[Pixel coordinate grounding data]
········

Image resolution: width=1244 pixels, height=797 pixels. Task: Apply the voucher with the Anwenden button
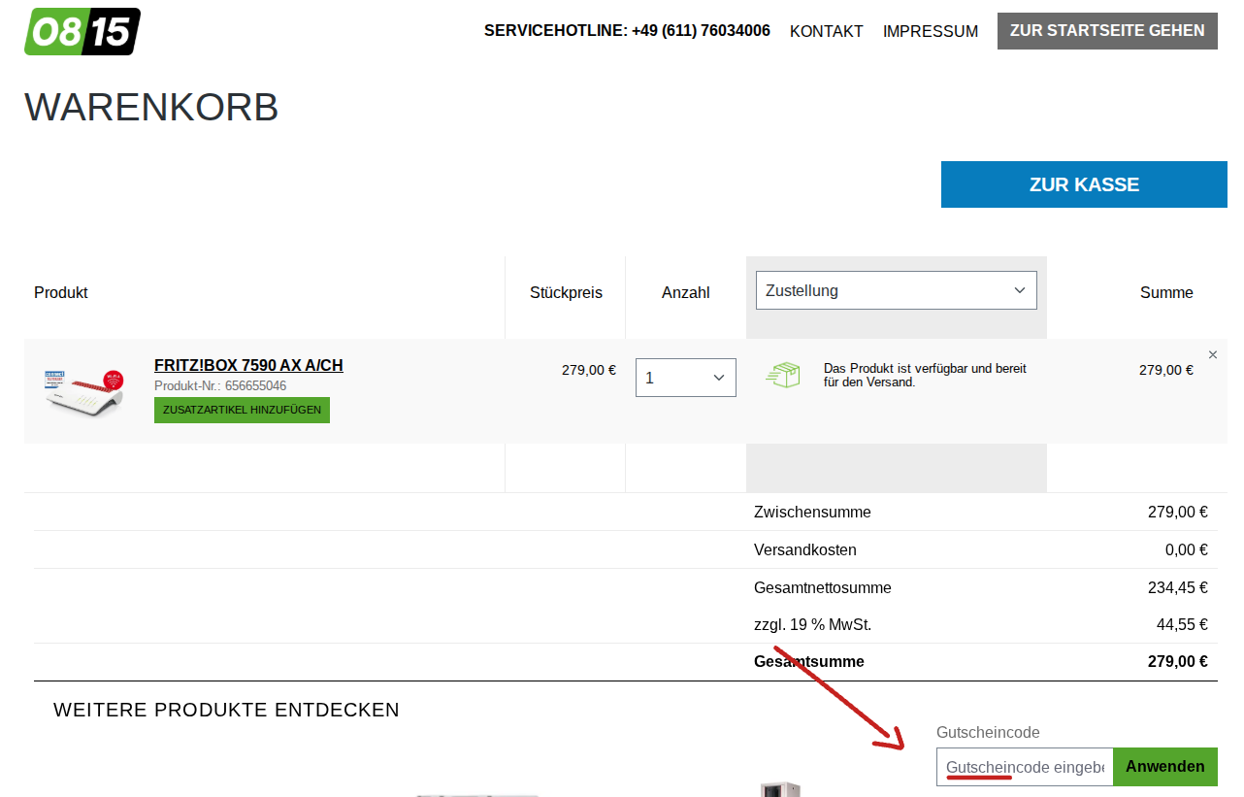[x=1164, y=767]
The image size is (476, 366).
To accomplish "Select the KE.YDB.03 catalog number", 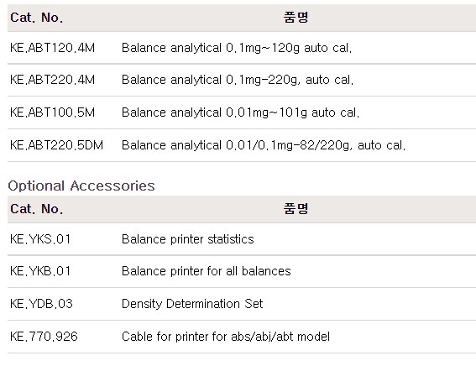I will (x=42, y=304).
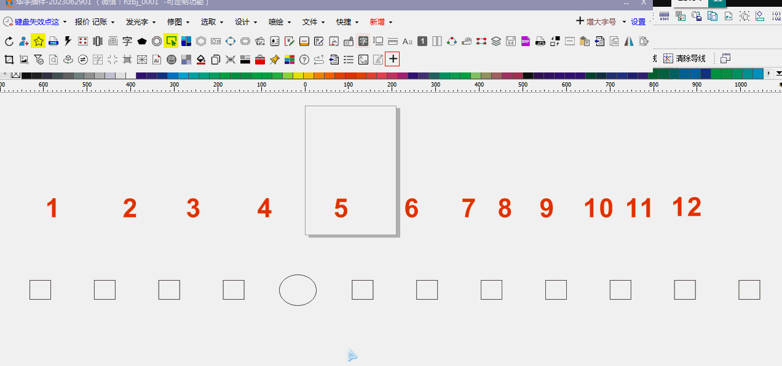Click the ellipse shape on the canvas
Screen dimensions: 782x366
pyautogui.click(x=298, y=290)
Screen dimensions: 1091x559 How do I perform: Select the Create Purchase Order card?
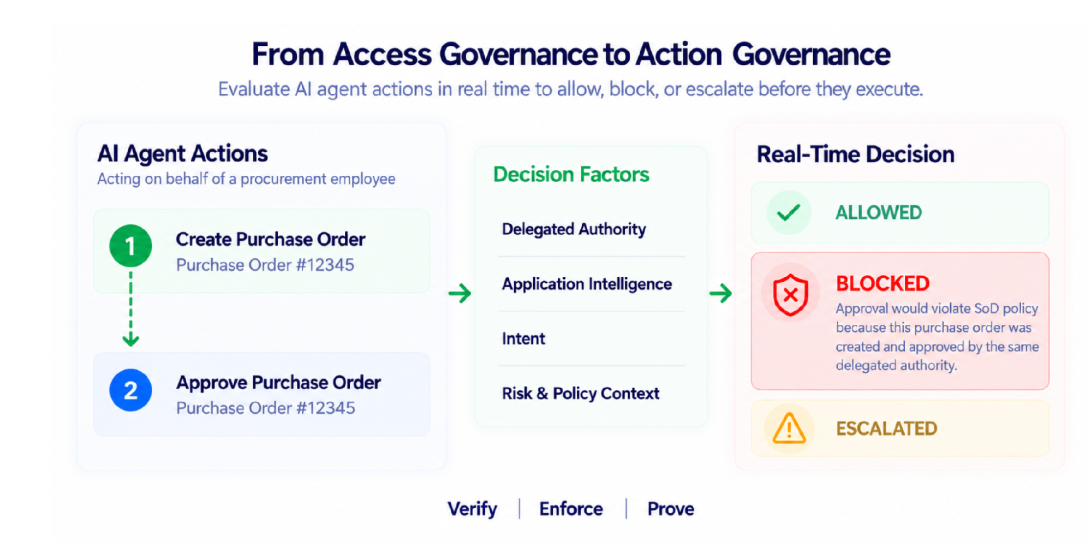pyautogui.click(x=262, y=251)
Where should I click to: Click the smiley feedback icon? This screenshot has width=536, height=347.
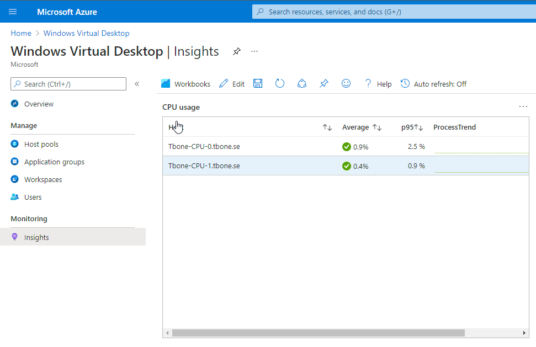[346, 84]

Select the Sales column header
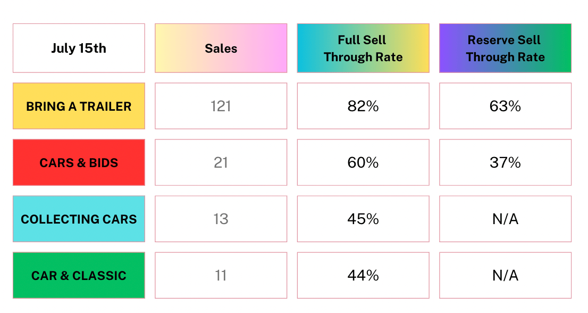pos(221,48)
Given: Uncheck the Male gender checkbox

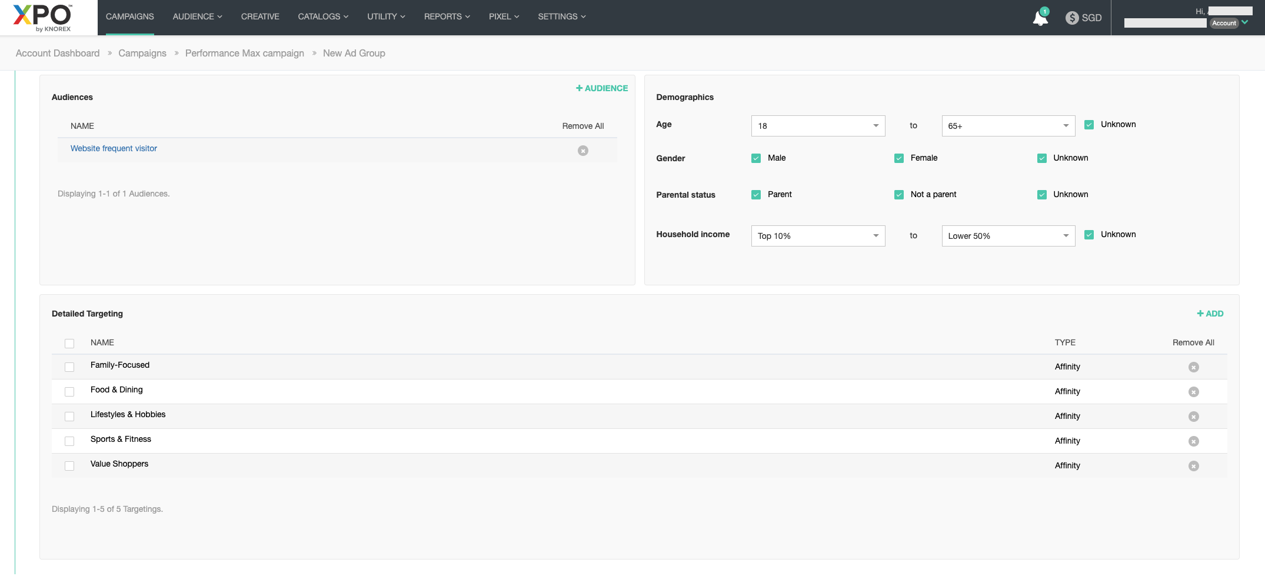Looking at the screenshot, I should [x=756, y=158].
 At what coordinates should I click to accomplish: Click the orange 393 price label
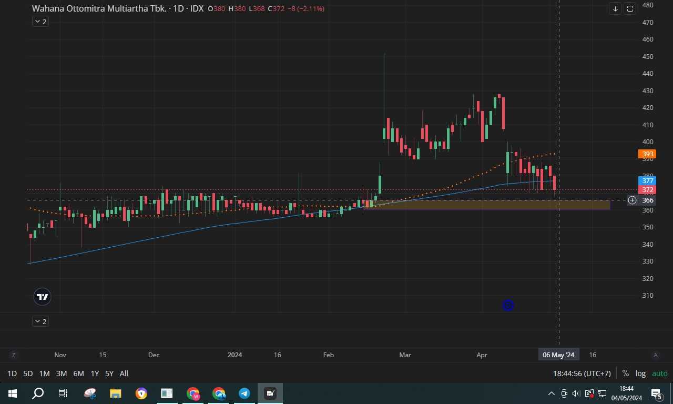click(647, 154)
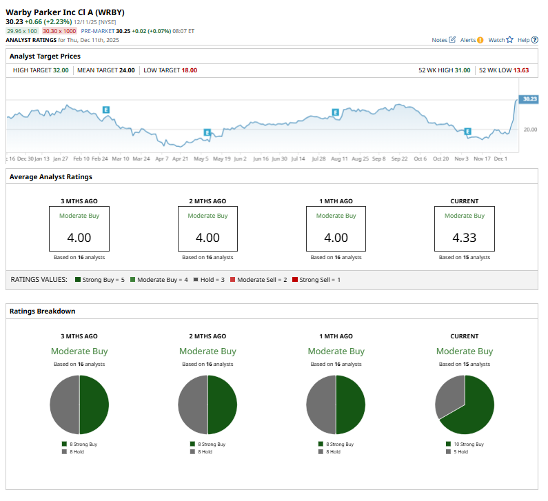Click the 5 Hold legend under Current pie

click(461, 451)
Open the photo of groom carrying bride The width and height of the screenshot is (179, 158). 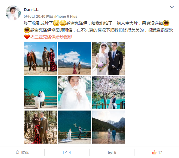(40, 93)
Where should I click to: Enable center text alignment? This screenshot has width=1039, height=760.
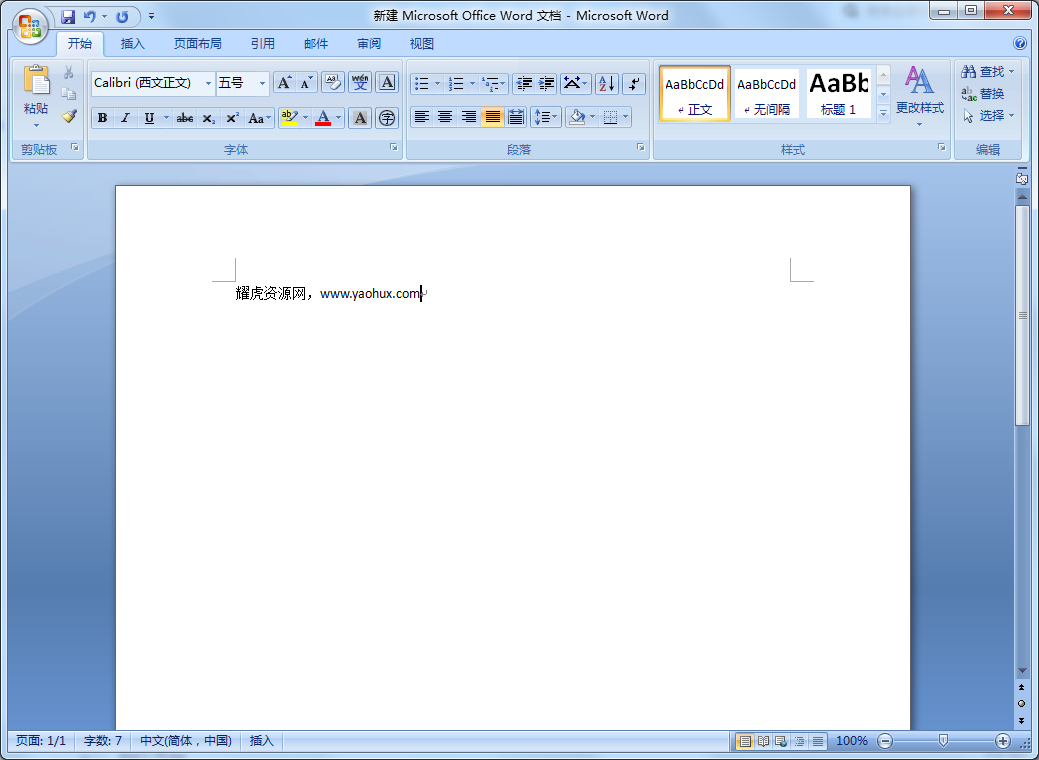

········

BRIEF.
Each line from the top of the records through the one containing "The image size is (476, 366)." needs to be transcribed exactly, without pictures.

TASK OUTPUT.
Image resolution: width=1244 pixels, height=797 pixels. Task: Apply the voucher with the Anwenden button
[x=1164, y=767]
The image size is (476, 366).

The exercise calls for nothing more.